D'autant qu'elle ne s'était pas démontée, en essuyant au mieux la sauce et en nettoyant les menus dégâts causés par l'atterrissage forcé des crudités sur le parquet.. Vraiment, des belles énergies, qui m'ont conduites jusqu'au moment ou j'ai rejoint les miennes sous les étoiles, à la fraîche, allongé dans ce jardin que je considérais encore affectivement comme notre.
Grosse émotion d'ailleurs, au moment de la séance de cosmologie impromptue, légère et poétique entamée par Circé pour édifier notre fille.... Qui en avait extrait, avec sa redoutable pertinence coutumière, jusqu'à l'essence symbolique.
Moi, je vivais alors une sorte de régression quasi primale, parce que cette étoile, dont aujourd'hui j'use du nom en guise de prénom, symbolise rien de moins que ma renaissance, ici, auprès des deux corps, des deux esprits, et des deux âmes qui étaient par ce doux soir quasi estival, encore allongées prés de moi.

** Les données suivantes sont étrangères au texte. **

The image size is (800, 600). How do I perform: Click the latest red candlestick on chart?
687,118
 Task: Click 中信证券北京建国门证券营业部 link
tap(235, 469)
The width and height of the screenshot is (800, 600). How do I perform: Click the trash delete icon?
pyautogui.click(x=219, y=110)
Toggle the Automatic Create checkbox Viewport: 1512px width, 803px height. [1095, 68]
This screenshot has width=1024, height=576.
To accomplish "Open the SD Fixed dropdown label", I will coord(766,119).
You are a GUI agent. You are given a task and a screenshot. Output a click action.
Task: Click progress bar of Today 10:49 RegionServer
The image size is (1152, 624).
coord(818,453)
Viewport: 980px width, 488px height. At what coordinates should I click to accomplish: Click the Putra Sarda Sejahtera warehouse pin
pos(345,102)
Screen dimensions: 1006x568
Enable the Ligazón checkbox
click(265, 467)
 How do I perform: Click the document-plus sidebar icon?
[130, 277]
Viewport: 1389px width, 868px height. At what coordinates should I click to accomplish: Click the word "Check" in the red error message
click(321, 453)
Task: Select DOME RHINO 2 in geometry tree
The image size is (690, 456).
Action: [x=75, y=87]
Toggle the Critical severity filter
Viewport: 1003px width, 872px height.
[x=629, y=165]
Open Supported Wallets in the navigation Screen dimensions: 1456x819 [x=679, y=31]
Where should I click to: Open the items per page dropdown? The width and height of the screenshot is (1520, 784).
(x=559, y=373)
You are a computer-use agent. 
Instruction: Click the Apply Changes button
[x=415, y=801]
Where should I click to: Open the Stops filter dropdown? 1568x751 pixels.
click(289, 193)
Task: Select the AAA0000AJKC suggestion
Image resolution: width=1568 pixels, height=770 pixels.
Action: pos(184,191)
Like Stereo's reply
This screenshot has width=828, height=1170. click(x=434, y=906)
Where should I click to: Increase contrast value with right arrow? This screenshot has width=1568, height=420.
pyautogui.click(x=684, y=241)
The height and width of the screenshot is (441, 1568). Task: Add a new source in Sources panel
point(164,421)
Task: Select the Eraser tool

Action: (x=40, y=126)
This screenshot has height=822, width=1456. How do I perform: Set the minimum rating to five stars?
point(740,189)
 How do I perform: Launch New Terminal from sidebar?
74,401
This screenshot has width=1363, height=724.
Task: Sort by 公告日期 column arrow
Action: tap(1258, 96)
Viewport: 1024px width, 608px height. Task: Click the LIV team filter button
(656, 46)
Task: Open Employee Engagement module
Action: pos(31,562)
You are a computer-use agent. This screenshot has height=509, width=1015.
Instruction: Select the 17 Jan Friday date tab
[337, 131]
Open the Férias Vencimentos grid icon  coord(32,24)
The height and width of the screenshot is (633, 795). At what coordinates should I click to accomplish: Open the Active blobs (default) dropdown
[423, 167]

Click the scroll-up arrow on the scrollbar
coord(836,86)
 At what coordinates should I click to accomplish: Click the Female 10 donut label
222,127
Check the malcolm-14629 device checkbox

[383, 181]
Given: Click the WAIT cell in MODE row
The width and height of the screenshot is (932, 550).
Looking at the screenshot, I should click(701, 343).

Les doigts amants de Circé pressaient les miens. Je ressentais entre elle et moi une complicité fusionnelle, qui me poussait instinctivement à laisser ramper mon bras encore libre contre son ventre pour chercher la main de Dahlia, comme si mon instinct comprenait plus rapidement que mon esprit la nécessité de fermer une sorte de boucle énergétique pour nous fondre tous trois, enfin, à nouveau...
J'avais envie de leur dire combien je les aimais toutes deux, mais la vague qui me traversait, portée par le courant fort qui circulait entre nous trois, me submergeait de par l'intensité du trouble qu’elle provoquait en moi. Et puis, de toute façon, j'avais pas de mots pour leur dire...
Mon sentiment récurent d'incapacité à me montrer digne d'elles , pourtant ne parvenait pas à s'installer vraiment, tant ce qui vibrait en nous était loin de toute mesure, de tout jugement, de toute notion d'équilibre ou d'équité.
C'était simplement nous, et c'était bon et bien!
Papa, j'arrive pas à attraper la lampe sur l'étagèreLa petite voix acidulée d'Olympe me rappela à une autre réalité, faite elle aussi d'une infinie tendresse, d'une richesse extraordinaire... Notre fille, la merveille que nous étions en train d'aider à se développer.